(What you are asked to do) Repeat exactly, and only, the lines of the material below from the one that contains "Click the back arrow icon" through its final line.

(Dataset excerpts)
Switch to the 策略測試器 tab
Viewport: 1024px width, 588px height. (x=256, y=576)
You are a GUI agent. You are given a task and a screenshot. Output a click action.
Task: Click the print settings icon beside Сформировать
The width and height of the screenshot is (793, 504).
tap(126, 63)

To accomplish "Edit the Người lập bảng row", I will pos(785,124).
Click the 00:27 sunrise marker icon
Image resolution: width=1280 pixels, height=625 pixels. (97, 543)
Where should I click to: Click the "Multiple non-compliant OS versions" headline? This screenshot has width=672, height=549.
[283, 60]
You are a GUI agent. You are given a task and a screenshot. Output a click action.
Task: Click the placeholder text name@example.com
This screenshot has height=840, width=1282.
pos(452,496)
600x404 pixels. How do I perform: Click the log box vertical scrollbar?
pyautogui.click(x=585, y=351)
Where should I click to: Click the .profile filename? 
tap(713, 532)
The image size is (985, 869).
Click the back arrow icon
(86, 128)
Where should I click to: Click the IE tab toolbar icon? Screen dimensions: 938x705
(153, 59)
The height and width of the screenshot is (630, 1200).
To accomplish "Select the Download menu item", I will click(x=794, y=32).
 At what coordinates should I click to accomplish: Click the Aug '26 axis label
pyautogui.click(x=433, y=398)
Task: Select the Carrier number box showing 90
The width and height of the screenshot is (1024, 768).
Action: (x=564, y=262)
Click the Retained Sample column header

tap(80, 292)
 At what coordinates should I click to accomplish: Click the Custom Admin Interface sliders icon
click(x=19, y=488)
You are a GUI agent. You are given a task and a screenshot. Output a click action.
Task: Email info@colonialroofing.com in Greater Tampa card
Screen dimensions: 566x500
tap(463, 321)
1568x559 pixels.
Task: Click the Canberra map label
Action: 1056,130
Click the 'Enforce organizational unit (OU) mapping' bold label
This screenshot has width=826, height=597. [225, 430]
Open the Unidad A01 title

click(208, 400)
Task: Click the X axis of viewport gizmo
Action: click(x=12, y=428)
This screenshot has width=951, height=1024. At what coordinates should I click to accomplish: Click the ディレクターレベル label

(Solution to this task)
Click the back arrow icon
(86, 128)
Where should I click to: Click the IE tab toolbar icon? Screen dimensions: 938x705
(153, 59)
The height and width of the screenshot is (630, 1200).
To accomplish "Select the Download menu item", I will click(x=794, y=32).
 At what coordinates should I click to accomplish: Click the Aug '26 axis label
pyautogui.click(x=433, y=398)
Task: Select the Carrier number box showing 90
The width and height of the screenshot is (1024, 768).
Action: (x=564, y=262)
Click the Retained Sample column header

tap(80, 292)
 At what coordinates should I click to accomplish: Click the Custom Admin Interface sliders icon
click(x=19, y=488)
You are a GUI agent. You are given a task and a screenshot. Output a click action.
Task: Email info@colonialroofing.com in Greater Tampa card
Screen dimensions: 566x500
tap(463, 321)
1568x559 pixels.
Task: Click the Canberra map label
Action: 1056,130
Click the 'Enforce organizational unit (OU) mapping' bold label
This screenshot has width=826, height=597. [225, 430]
Open the Unidad A01 title

click(208, 400)
Task: Click the X axis of viewport gizmo
Action: click(x=12, y=428)
This screenshot has width=951, height=1024. At what coordinates should I click to accomplish: Click the ディレクターレベル label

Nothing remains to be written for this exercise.